La nouvelle, est-ce la Bonne Nouvelle ? L’Évangile ? Selon Nerval ? Cette
folie de la grandeur de Nerval, prendrait-elle des proportions aussi
terrifiantes ? Nerval, serait-il en train d’ériger une nouvelle religion
(poétique) ? Probablement. Le Christ apporte « l’heureuse
nouvelle », et par extension, Nerval apporte son evangelium. Il faut souligner par
extension car Jacques Bony voit dans le je
que Nerval délègue au Christ un émiettement, un moi qui prend en charge l’homme
et ses dieux dans leurs incarnations successives, dont celle de transgresser
l’interdit, particulièrement significative du Christ. Et
tout se passe comme s’il disait : Je suis l’autre.
Cet autre fait que
Nerval vit perpétuellement entre deux dimensions, entre deux instances, entre
lucidité et folie qu’il estimera toujours légitime, vu son origine
scripturaire :
Car la parole de la croix est une folie pour ceux qui
se perdent, mais pour ceux qui se sauvent, c’est-à-dire, pour nous, elle est la
vertu et la puissance de Dieu. C’est pourquoi il est écrit : Je détruirai
la sagesse des sages et je rejetterai la science des savants […] Dieu, n’a-t-il
pas convaincu de folie la sagesse de ce monde ? Car Dieu voyant que le
monde, avec la sagesse humaine, ne l’avait point connu dans les ouvrages de la
sagesse divine, il lui a plus de sauver par la folie de la prédication ceux qui
croiraient en lui […] Parce que ce qui paraît en Dieu une folie est plus sage
que la sagesse de tous les hommes […] Mais Dieu a choisi les moins sages selon
le monde pour confonde les sages.
(I
Corinthiens I, 18-27)
La folie donc, tire son origine de
l’essence divine. Son pouvoir, celui de la prophétie, lui permet d’appréhender
l’irrationnel et le caché et de les révéler. C’est le plus grand argument que
Nerval puisse donner en sa faveur, celui de l’autorité divine dont le Livre
Saint est le mot vivant.
Le poème est une longue analogie. On a vu que cette analogie
a pour origine une cause psychologique. Elle procède par identification. Se
mettant au même plan que le Christ, Nerval institue sa propre religion
poétique. La Bible qui est autoréférentielle le justifie et pose en axiome la
folie comme la condition sine qua non
de tout art. La poésie à laquelle Nerval donne naissance, l’engendre à son tour
ou plutôt continue à coexister avec lui participant à sa renaissance ou à sa résurrection. Nerval devient l’alpha et l’oméga
de toute création artistique.
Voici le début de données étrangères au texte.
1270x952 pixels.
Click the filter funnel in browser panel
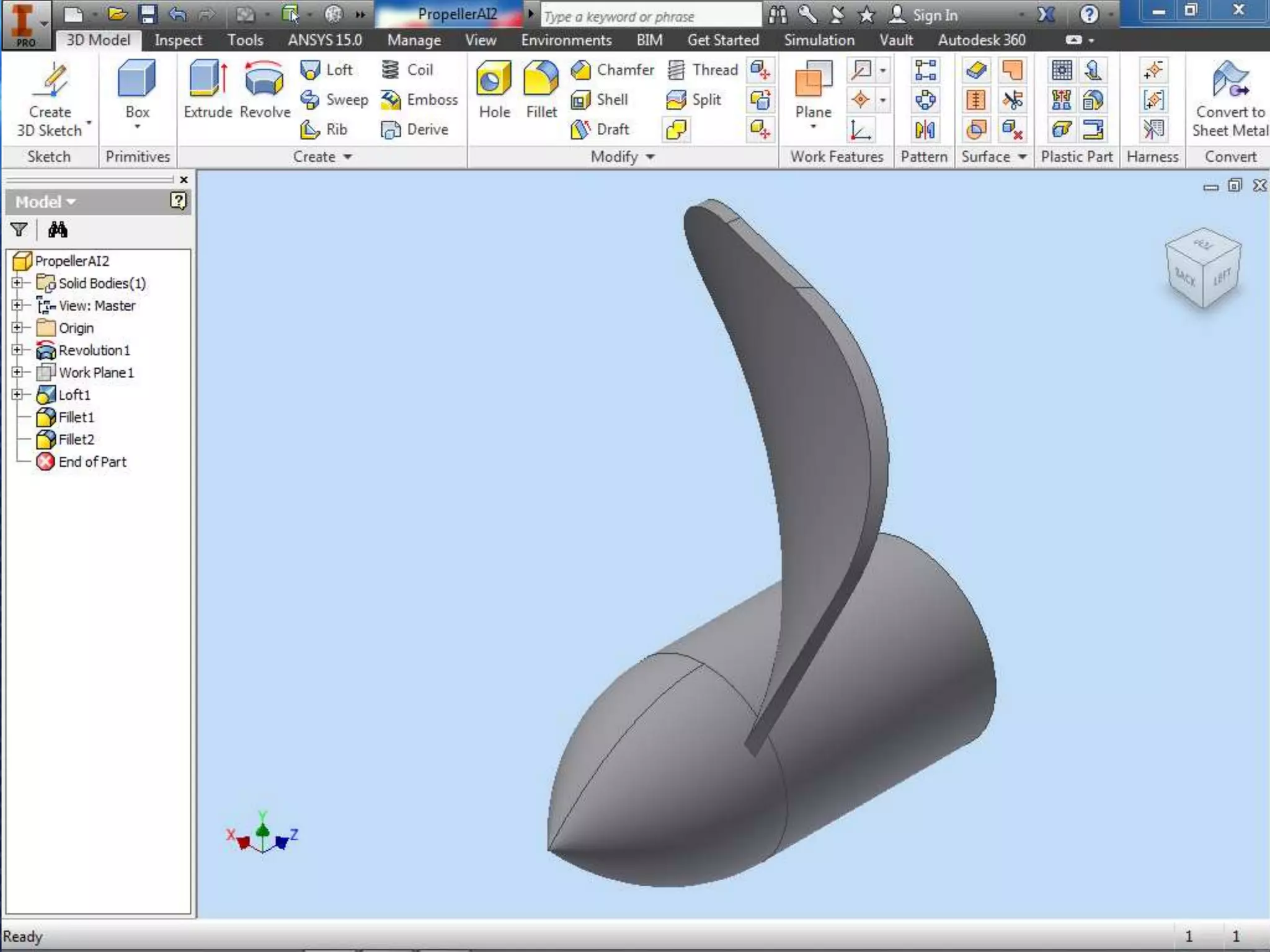[x=19, y=230]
Grâce à sa folie il a accès aux deux
mondes : visible et invisible, rationnel et irrationnel, sage et fou, le
monde des ténèbres et le monde de la lumière. Il existe simultanément dans deux
dimensions différentes pour ne pas dire opposées. Le chaos harmonieux qui en
résulte est sous le signe de sa domination. Nerval est celui qui connaît, il
est celui qui sait. Sa poésie illumine.
Voilà comment on peut résumer en quelques mots la manière
dont fonctionne la paratopie chez Nerval. C’est un fou parmi les sages et un
sage parmi les fous. Seulement, on ne saura jamais les critères qui séparent
les uns des autres. La question que Nerval pose est la suivante : Y-a-t-il
forcément une séparation ? Si la réponse est oui, alors, il est le seul à
pouvoir l’annihiler ou au moins à pouvoir estomper ses frontières.